Although Uizard comes with a few pre-made themes, until now it was hard for our non-designer customers to:

  • Easily create new themes that would look good given that they don’t have a design background.
  • Easily import existing design artifacts into Uizard to make sure that their projects would match their company’s brand identity.

Two of our early adopters mentioned this limitation during our private beta phase: Valentin de Bruyn and Simon Hangaard Hansen (thanks again guys!).

We then asked ourselves: can we use deep learning to generate themes automatically?

Turns out, we can indeed use deep learning and neural networks to do just that! Woohoo!

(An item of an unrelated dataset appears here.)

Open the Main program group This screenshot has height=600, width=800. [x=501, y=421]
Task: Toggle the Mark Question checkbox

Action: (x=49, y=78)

You’ll understand in the section below why machine learning is needed here and why we can’t simply rely on “traditional” software development.

As described in this blog post, we’ve built a system able to extract components, recognize fonts, extract design tokens and extract styling properties (text transform, border radius, padding, font weight, shadow, etc.) from images, URLs, and even Sketch files. This allows our customers to:

  • Easily generate original themes from any source of visual inspiration.
  • Easily extract components and styling properties from an existing brand identity, style guide, design system.

To the best of our knowledge, this is a world’s first. (Yes, we are pretty proud of our technology, sorry about that…) Adobe has built a tool to extract colors from images, but the system is unable to extract any other information. Someone built a tool to extract design tokens from a URL, but the system is only able to pull out a list of colors, fonts, and spacing information but no fully ready-to-use components.

So how did we make it work?

Generating a design system from an image

Since we had already developed an entire neural network pipeline for transforming user interface sketches into editable screens, we could reuse some of the building blocks for this new feature. Although a hand-drawn wireframe looks different from a user interface screenshot, both images represent the very same concepts: a button, a body of text, an input field, a footer with icons, etc. Although they look slightly different, both types of image are coming from the same domain.

Our neural network pipeline is trained to process an image as input and identify components, recognize fonts, and extract styling properties (text size, border radius, padding, font weight, shadow, etc.). This enables the creation of a custom-made Uizard theme in seconds by simply uploading a single image.